Work to be completed.
Your job is to reproduce all of the data exactly.

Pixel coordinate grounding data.

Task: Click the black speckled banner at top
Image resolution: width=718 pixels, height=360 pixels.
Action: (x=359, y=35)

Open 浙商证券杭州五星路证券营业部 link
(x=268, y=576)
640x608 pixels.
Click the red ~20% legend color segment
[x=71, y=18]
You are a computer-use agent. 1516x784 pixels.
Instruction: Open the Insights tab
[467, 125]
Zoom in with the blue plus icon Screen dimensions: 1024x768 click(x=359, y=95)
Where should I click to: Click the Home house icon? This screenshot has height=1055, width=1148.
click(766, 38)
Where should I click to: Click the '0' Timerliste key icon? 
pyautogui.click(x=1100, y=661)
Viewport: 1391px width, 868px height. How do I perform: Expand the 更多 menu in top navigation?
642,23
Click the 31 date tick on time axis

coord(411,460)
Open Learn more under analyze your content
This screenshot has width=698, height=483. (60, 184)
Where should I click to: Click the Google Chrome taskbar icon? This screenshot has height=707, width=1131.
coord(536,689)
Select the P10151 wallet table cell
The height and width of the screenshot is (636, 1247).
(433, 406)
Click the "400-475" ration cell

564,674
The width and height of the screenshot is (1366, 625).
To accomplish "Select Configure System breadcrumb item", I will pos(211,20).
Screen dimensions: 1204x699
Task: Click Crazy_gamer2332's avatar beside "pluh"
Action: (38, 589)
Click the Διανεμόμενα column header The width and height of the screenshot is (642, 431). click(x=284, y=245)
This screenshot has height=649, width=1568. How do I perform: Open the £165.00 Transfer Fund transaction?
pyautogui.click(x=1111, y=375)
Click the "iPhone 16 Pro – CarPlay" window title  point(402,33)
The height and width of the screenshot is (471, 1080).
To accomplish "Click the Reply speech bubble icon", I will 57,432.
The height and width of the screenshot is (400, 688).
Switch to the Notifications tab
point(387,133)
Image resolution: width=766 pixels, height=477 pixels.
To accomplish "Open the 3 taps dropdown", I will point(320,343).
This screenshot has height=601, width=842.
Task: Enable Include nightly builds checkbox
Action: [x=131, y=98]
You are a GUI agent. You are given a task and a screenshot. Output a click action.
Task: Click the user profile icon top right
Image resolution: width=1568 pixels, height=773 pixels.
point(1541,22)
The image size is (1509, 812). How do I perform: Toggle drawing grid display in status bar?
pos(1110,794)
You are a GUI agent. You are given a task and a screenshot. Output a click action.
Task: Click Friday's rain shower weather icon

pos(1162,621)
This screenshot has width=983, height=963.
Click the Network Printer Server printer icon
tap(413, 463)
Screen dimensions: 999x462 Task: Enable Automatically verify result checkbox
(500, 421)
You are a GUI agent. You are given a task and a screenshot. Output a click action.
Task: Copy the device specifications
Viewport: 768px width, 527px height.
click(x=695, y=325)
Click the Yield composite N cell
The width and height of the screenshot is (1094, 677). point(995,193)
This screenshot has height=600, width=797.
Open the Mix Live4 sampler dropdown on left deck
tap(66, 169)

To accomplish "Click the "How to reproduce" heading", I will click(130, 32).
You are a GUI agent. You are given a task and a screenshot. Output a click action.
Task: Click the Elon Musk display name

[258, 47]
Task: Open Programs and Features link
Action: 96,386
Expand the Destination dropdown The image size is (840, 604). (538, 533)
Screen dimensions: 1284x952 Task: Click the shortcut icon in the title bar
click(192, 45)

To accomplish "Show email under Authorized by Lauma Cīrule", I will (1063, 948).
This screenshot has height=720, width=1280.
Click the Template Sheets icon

Written solution.
Task: Click the black speckled banner at top
Image resolution: width=718 pixels, height=360 pixels.
Action: (x=359, y=35)

Open 浙商证券杭州五星路证券营业部 link
(x=268, y=576)
640x608 pixels.
Click the red ~20% legend color segment
[x=71, y=18]
You are a computer-use agent. 1516x784 pixels.
Instruction: Open the Insights tab
[467, 125]
Zoom in with the blue plus icon Screen dimensions: 1024x768 click(x=359, y=95)
Where should I click to: Click the Home house icon? This screenshot has height=1055, width=1148.
click(766, 38)
Where should I click to: Click the '0' Timerliste key icon? 
pyautogui.click(x=1100, y=661)
Viewport: 1391px width, 868px height. How do I perform: Expand the 更多 menu in top navigation?
642,23
Click the 31 date tick on time axis

coord(411,460)
Open Learn more under analyze your content
This screenshot has width=698, height=483. (60, 184)
Where should I click to: Click the Google Chrome taskbar icon? This screenshot has height=707, width=1131.
coord(536,689)
Select the P10151 wallet table cell
The height and width of the screenshot is (636, 1247).
(433, 406)
Click the "400-475" ration cell

564,674
The width and height of the screenshot is (1366, 625).
To accomplish "Select Configure System breadcrumb item", I will pos(211,20).
Screen dimensions: 1204x699
Task: Click Crazy_gamer2332's avatar beside "pluh"
Action: (38, 589)
Click the Διανεμόμενα column header The width and height of the screenshot is (642, 431). click(x=284, y=245)
This screenshot has height=649, width=1568. How do I perform: Open the £165.00 Transfer Fund transaction?
pyautogui.click(x=1111, y=375)
Click the "iPhone 16 Pro – CarPlay" window title  point(402,33)
The height and width of the screenshot is (471, 1080).
To accomplish "Click the Reply speech bubble icon", I will 57,432.
The height and width of the screenshot is (400, 688).
Switch to the Notifications tab
point(387,133)
Image resolution: width=766 pixels, height=477 pixels.
To accomplish "Open the 3 taps dropdown", I will point(320,343).
This screenshot has height=601, width=842.
Task: Enable Include nightly builds checkbox
Action: [x=131, y=98]
You are a GUI agent. You are given a task and a screenshot. Output a click action.
Task: Click the user profile icon top right
Image resolution: width=1568 pixels, height=773 pixels.
point(1541,22)
The image size is (1509, 812). How do I perform: Toggle drawing grid display in status bar?
pos(1110,794)
You are a GUI agent. You are given a task and a screenshot. Output a click action.
Task: Click Friday's rain shower weather icon

pos(1162,621)
This screenshot has width=983, height=963.
Click the Network Printer Server printer icon
tap(413, 463)
Screen dimensions: 999x462 Task: Enable Automatically verify result checkbox
(500, 421)
You are a GUI agent. You are given a task and a screenshot. Output a click action.
Task: Copy the device specifications
Viewport: 768px width, 527px height.
click(x=695, y=325)
Click the Yield composite N cell
The width and height of the screenshot is (1094, 677). point(995,193)
This screenshot has height=600, width=797.
Open the Mix Live4 sampler dropdown on left deck
tap(66, 169)

To accomplish "Click the "How to reproduce" heading", I will click(130, 32).
You are a GUI agent. You are given a task and a screenshot. Output a click action.
Task: Click the Elon Musk display name

[258, 47]
Task: Open Programs and Features link
Action: 96,386
Expand the Destination dropdown The image size is (840, 604). (538, 533)
Screen dimensions: 1284x952 Task: Click the shortcut icon in the title bar
click(192, 45)

To accomplish "Show email under Authorized by Lauma Cīrule", I will (1063, 948).
This screenshot has height=720, width=1280.
Click the Template Sheets icon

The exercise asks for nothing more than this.